[Opening Input data section]

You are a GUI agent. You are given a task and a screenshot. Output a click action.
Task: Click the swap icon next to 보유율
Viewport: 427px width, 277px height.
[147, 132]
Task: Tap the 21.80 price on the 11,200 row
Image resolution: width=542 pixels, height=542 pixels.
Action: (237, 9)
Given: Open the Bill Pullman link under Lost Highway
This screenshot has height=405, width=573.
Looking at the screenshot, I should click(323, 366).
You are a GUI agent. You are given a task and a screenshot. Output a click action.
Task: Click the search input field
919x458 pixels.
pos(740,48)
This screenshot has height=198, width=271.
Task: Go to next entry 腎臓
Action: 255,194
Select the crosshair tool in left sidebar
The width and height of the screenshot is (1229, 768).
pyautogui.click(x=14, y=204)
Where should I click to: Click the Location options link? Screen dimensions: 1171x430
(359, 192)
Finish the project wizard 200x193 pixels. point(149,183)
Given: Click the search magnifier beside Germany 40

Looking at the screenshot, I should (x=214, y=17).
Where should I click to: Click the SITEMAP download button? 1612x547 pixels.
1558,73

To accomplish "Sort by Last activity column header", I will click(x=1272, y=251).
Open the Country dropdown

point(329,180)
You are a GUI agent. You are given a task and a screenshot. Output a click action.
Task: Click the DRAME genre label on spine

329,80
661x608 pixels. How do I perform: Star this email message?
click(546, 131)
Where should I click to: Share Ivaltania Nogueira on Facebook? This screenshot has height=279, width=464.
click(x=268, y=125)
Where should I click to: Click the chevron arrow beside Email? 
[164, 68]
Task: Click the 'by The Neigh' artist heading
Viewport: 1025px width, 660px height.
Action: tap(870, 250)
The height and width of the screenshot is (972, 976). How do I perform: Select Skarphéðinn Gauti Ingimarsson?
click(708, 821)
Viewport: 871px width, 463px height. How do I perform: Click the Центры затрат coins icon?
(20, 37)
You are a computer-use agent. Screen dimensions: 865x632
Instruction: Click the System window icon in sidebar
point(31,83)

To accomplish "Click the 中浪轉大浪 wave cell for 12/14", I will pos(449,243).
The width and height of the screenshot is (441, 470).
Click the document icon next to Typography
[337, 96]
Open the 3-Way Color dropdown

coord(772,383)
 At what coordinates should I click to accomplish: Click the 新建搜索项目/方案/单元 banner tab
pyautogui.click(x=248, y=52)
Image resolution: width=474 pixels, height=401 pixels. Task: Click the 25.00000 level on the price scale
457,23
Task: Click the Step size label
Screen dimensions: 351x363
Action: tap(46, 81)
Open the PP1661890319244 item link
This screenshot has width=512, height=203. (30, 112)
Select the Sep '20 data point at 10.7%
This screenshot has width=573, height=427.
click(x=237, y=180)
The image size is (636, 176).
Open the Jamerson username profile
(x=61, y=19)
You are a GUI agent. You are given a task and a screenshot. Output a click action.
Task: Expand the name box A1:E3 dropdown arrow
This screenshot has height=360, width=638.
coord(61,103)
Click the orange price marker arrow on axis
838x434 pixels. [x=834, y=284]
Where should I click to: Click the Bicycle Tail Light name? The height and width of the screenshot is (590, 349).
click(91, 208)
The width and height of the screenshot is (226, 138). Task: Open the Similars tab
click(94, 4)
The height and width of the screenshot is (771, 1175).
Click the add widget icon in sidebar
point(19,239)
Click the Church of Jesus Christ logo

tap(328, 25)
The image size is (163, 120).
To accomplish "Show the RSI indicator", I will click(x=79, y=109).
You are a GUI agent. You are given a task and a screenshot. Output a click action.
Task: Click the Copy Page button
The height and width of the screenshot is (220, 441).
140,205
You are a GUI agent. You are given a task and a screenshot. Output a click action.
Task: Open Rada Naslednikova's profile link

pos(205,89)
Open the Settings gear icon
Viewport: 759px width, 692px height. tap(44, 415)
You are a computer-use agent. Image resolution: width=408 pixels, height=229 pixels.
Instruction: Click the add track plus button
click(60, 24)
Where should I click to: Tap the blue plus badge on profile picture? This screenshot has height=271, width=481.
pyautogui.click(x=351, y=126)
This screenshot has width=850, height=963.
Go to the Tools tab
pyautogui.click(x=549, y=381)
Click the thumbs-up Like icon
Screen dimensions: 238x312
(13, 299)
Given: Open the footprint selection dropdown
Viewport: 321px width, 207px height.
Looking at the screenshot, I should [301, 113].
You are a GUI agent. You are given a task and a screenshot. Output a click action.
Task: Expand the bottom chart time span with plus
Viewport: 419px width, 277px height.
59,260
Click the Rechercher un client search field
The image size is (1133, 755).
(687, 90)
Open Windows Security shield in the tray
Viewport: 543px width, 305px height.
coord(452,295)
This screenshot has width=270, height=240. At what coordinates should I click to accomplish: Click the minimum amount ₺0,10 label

[Closing Input data section]

State how many lines of the entries include the word "computer", giving that number by itself.

### Finished task
2